Development of a DNA microarray chip for the identification of sludge bacteria using an unsequenced random genomic DNA hybridization method

A tool, based upon the DNA microarray chip, for the identification of specific bacteria from activated sludge, using the hybridization of genomic DNA with random probes, is described. This chip was developed using the genomic DNAs from Gordonia amarae, the natural filamentous actinomycete that causes sludge foaming and bulking, as well as a nonfilamentous floc forming bacterium (Zoogloea ramigera) and the skin pathogen Mycobacterium peregrinum without any sequence information. The sets of target probes on amine-coated glass were made from a genomic library, constructed with PCR products derived from randomly fragmented genomic DNAs extracted from pure cultures of the three strains. Initial hybridization results, when pure cultures were employed, showed the specificity of the probes as well as the resolution of the system, demonstrating the capabilities of this system to identify specific bacterial strains. The microarray was also tested for its ability to distinguish specific bacteria from among mixed bacterial communities, such as in sludge, soil, or spiked genomic DNA samples. The results showed that the probes are specific, with only mild cross-hybridization occurring in a small number of cases.

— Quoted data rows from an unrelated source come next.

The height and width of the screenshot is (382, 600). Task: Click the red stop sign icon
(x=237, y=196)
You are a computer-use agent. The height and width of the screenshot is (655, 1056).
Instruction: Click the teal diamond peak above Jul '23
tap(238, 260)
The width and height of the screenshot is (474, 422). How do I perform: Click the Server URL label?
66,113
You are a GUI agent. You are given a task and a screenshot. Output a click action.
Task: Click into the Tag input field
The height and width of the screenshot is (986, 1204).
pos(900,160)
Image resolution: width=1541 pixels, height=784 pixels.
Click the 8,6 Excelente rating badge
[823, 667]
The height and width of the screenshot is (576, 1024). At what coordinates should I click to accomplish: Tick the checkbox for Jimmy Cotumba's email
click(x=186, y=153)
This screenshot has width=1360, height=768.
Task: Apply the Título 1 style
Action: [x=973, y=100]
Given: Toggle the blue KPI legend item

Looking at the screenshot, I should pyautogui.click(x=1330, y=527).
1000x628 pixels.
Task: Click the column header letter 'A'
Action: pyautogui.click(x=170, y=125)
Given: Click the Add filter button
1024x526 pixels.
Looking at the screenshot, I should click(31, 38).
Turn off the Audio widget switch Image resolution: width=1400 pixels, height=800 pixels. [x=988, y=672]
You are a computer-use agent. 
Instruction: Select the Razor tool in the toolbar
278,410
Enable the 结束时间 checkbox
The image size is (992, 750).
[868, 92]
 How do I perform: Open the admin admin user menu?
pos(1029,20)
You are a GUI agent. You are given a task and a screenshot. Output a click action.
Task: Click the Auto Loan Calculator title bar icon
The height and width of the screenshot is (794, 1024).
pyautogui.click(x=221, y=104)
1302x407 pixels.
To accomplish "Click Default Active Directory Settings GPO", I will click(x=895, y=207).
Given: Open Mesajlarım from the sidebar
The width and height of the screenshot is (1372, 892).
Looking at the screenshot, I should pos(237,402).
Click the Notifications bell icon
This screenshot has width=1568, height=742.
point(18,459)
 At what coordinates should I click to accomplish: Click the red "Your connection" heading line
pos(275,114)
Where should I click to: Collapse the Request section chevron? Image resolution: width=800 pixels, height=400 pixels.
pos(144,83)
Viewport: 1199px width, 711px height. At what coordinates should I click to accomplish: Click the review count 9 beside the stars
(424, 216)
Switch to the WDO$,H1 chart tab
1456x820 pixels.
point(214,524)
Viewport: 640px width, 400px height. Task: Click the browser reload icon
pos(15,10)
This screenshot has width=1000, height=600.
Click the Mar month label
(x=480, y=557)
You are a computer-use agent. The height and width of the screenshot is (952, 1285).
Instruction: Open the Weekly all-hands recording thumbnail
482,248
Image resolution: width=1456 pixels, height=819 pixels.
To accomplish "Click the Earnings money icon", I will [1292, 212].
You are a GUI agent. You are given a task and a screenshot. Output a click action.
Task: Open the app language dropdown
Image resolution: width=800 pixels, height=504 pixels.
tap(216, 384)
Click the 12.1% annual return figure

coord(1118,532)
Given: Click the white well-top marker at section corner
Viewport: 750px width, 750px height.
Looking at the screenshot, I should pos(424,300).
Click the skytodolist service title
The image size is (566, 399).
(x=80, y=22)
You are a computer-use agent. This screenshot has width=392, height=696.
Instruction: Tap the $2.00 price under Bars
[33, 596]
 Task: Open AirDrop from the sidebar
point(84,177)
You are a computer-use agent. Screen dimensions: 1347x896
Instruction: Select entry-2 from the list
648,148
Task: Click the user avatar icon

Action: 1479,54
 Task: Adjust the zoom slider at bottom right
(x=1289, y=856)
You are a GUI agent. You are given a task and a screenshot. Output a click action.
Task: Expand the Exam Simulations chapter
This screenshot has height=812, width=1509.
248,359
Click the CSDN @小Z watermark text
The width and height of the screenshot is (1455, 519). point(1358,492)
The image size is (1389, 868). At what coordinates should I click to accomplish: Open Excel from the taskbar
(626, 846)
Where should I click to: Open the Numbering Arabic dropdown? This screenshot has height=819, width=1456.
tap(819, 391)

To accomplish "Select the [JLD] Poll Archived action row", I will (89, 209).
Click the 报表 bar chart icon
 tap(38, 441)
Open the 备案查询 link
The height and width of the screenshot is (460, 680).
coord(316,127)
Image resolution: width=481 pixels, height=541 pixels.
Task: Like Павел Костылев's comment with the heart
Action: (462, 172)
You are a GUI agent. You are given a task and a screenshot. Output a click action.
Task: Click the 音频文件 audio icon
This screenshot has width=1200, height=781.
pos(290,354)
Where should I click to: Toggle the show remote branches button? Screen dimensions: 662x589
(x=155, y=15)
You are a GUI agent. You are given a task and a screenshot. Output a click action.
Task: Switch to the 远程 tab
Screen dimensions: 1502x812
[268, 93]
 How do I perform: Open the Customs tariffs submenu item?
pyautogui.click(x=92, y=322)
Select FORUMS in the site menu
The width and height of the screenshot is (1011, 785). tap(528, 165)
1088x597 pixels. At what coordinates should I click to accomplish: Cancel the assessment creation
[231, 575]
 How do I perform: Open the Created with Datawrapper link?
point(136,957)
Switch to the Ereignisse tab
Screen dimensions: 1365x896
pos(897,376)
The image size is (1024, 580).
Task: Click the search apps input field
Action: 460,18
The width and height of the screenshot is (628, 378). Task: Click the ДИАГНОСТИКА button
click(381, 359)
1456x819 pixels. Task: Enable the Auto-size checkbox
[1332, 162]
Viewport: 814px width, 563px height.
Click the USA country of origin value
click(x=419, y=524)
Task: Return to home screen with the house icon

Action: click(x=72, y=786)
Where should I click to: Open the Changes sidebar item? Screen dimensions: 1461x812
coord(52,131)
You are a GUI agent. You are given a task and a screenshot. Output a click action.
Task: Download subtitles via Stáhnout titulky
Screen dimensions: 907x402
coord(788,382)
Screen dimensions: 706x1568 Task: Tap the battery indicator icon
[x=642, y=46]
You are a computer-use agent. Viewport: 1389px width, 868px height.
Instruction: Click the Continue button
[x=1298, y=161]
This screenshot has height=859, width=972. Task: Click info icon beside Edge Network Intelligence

Furthermore, the chip clearly discriminated the presence of all three strains when they were present alone or together within mixed samples. Moreover, using the spot intensity and DNA hybridization kinetics, the starting genomic DNA concentrations could be estimated relatively well, which would make it possible to predict the number of specific bacteria present within the test samples. Therefore, the random genomic hybridization approach, i.e., without any sequence information available for the probes, is a practical protocol for the identification of and screening for specific bacteria within any complex bacterial community from the environmental samples, such as in activated sludge, although the possibility of cross-hybridization may still exist.